Gemeinsam mit tausenden Anderen entfliehen wir den Häuserschluchten und lassen uns von Schweizer VonRoll Technik steil bergauf, auf den sogenannten Peak, ziehen. Steffi und Till schwärmen von dem legendären Sonnenuntergangsblick – schade, bei klarer Sicht wäre das ein Erlebnis. Trotzdem, die Stadt und der Hafen liegen uns zu Füssen – fantastisch. Nach einem kleinen Spaziergang und einigen Nebelfotos gehen wir erst einmal etwas Kleines essen – abends dürfen wir nicht zu hungrig sein!

Wir sind bei Benno Jäggi und Familie eingeladen – mein ehemaliger Schüler, Wohler Matur 1996.
Benno ist seit elf Jahren in Hong Kong und wohnt mit seiner chinesischen Frau und seinem drei Monate alten Sohn auf Park Island! Wir sind noch einmal dreissig Minuten mit einer Fähre unterwegs und landen auf dem winzigen Inselchen mit den vielen Wohnblöcken.


Die Aussicht von Bennos Dachterrasse im 22. Stock ist der pure Wahnsinn. Vor uns eine der riesigen Autobahnbrücken, die die Stadt mit den vorgelagerten Inseln und dem Flughafen verbindet, dahinter die Hafenbecken, die Stadt, die Berge – und abends hell erleuchtet. Park Island ist autofrei und nur mit der Fähre oder dem Bus zu erreichen. Es gibt Restaurants, einen kleinen Strand, einen Spa – was will man mehr. Der chinesische Hotpot, fachmännisch zubereitet von der Haushaltshilfe, schmeckt hervorragend – wie ein Fondue Chinois halt! Wir geniessen den Abend und fahren anschliessend noch zweimal mit der Fähre zurück nach Kowloon – grossartig, so lässt man sich öffentliche Verkehrsmittel gefallen.

Um zwölf Uhr nachts ist die Stadt noch rappeldicke voll. Die Massen schieben sich um die Weihnachtsdekorationen: riesige Adaption von Geschenkpackungen, Weihnachtsbäumen, Karussells und fotografieren sich davor. Wir sind es bald leid, dauernd stehen bleiben zu müssen und laufen auch mal durchs Bild. Müde und gejetlagged sinken wir ins gewohnt schöne, harte, chinesische Bett.

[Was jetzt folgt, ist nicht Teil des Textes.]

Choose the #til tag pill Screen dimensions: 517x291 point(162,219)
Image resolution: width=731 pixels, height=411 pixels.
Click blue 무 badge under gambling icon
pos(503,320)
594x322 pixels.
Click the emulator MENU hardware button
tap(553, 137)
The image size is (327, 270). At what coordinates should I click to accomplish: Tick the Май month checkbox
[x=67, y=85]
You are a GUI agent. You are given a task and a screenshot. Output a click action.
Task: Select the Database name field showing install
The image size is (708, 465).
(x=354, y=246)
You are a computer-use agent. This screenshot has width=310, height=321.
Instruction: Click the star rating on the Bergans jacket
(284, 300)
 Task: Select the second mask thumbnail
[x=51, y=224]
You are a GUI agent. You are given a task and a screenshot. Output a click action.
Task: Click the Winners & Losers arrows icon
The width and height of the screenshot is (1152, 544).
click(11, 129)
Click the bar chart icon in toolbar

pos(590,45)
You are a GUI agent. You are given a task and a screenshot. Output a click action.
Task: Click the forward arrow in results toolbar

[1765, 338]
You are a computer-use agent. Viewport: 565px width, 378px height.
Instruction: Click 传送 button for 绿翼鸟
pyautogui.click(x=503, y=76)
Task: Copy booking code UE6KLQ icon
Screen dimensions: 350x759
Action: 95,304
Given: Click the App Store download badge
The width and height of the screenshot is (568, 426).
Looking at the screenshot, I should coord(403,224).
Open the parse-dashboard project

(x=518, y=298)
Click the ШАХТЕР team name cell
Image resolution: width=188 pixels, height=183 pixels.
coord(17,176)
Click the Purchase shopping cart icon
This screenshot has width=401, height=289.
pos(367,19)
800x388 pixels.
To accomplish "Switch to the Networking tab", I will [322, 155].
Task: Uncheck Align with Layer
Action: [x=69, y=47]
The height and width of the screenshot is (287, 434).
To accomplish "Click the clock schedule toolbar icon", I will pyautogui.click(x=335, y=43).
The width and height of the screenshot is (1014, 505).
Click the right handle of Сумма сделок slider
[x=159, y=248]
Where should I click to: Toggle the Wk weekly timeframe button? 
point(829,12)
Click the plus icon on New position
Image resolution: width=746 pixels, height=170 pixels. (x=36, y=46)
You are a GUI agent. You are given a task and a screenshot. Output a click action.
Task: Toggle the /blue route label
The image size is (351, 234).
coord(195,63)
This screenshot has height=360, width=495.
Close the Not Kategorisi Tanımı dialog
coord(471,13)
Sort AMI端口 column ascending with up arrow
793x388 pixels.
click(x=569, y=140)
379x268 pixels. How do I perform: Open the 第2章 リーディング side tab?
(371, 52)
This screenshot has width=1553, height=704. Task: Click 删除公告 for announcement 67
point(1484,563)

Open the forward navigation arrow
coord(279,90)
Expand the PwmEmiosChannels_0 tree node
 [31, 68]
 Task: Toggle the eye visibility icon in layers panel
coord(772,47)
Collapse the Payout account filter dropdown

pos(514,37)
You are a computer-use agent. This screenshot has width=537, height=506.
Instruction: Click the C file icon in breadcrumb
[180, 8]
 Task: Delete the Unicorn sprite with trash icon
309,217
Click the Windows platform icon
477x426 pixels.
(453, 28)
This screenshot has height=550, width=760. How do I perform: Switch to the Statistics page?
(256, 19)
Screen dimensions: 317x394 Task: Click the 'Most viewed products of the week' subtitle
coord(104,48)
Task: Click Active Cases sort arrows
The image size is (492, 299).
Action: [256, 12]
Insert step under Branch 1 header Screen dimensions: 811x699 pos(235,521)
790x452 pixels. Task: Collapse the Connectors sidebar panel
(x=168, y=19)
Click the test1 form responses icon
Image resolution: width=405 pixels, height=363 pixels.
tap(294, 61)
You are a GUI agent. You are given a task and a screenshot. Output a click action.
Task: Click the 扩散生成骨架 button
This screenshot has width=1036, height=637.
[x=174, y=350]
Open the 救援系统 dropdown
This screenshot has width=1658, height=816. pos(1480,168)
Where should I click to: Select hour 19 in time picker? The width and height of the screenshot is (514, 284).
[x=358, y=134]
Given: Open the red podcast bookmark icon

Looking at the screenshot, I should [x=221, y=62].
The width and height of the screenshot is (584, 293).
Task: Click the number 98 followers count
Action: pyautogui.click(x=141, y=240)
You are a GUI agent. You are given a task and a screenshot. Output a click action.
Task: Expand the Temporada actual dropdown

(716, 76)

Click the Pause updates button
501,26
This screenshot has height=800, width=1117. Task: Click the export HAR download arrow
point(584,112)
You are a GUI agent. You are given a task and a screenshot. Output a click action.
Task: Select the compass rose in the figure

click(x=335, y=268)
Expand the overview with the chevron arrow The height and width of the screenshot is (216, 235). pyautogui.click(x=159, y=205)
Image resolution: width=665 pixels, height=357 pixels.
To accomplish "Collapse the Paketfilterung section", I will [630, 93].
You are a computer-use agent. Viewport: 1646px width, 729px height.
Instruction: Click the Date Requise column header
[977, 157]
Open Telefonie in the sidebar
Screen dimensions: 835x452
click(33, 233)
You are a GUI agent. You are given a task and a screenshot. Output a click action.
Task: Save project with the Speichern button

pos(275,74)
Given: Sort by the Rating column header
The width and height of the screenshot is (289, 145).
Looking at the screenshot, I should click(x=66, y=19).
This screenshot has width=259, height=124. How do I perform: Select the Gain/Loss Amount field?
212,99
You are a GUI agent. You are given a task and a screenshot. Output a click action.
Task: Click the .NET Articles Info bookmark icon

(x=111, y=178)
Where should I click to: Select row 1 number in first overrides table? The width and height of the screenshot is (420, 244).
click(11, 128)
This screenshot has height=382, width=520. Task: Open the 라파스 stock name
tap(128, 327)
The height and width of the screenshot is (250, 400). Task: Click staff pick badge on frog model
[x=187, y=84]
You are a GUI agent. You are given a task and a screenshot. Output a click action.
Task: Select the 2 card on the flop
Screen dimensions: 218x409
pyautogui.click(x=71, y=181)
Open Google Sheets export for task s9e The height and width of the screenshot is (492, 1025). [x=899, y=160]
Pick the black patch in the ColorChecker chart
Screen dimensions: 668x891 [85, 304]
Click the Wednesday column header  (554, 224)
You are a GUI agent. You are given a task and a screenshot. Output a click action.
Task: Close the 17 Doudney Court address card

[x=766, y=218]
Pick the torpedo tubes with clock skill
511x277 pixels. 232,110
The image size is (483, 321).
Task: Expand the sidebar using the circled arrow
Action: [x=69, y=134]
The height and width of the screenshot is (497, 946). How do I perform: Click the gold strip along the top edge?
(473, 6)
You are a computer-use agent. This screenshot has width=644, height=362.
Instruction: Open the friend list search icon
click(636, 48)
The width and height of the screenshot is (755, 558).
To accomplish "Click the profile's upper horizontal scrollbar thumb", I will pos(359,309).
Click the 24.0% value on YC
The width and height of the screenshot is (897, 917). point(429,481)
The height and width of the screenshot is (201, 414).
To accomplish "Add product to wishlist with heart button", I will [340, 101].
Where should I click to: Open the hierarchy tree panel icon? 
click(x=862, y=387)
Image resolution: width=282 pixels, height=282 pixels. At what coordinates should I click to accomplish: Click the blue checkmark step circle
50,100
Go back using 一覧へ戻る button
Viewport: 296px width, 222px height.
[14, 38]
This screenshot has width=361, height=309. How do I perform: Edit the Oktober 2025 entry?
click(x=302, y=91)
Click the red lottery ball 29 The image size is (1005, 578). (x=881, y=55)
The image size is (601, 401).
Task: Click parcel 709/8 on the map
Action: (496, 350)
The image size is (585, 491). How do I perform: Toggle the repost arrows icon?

Am letzten Tag entdecken wir in Hong Kong die winzigen Strassenbahnen, zweistöckig, oben 23, unten 15 Sitzplätze – und stehen kann man natürlich auch. Manchmal sieht man drei, vier hintereinander in beiden Richtungen fahren. Viel Platz ist nicht auf der Insel. Vom Wasser aus ist es ca. 500 m flach, dann geht es steil bergauf. Die Strassenbahnen fahren also alle parallel zum Wasser, gen Osten und Westen. Wir springen auf und lassen uns durch die Betonschluchten kutschieren – es wackelt und ruckelt sehr gemütlich. Ein paar Stationen und wir scheinen wieder in China zu sein. Es ist nicht mehr so glamourös und weniger kalt, nicht mehr ganz so hoch. Hier wohnen Menschen!

Drei Tage sind viel zu wenig! Wir geniessen noch einmal richtig in einem chinesischen Restaurant und machen uns dann auf den vierten Langstreckenflug in sieben Wochen – das hält auch der Stärkste nicht aus.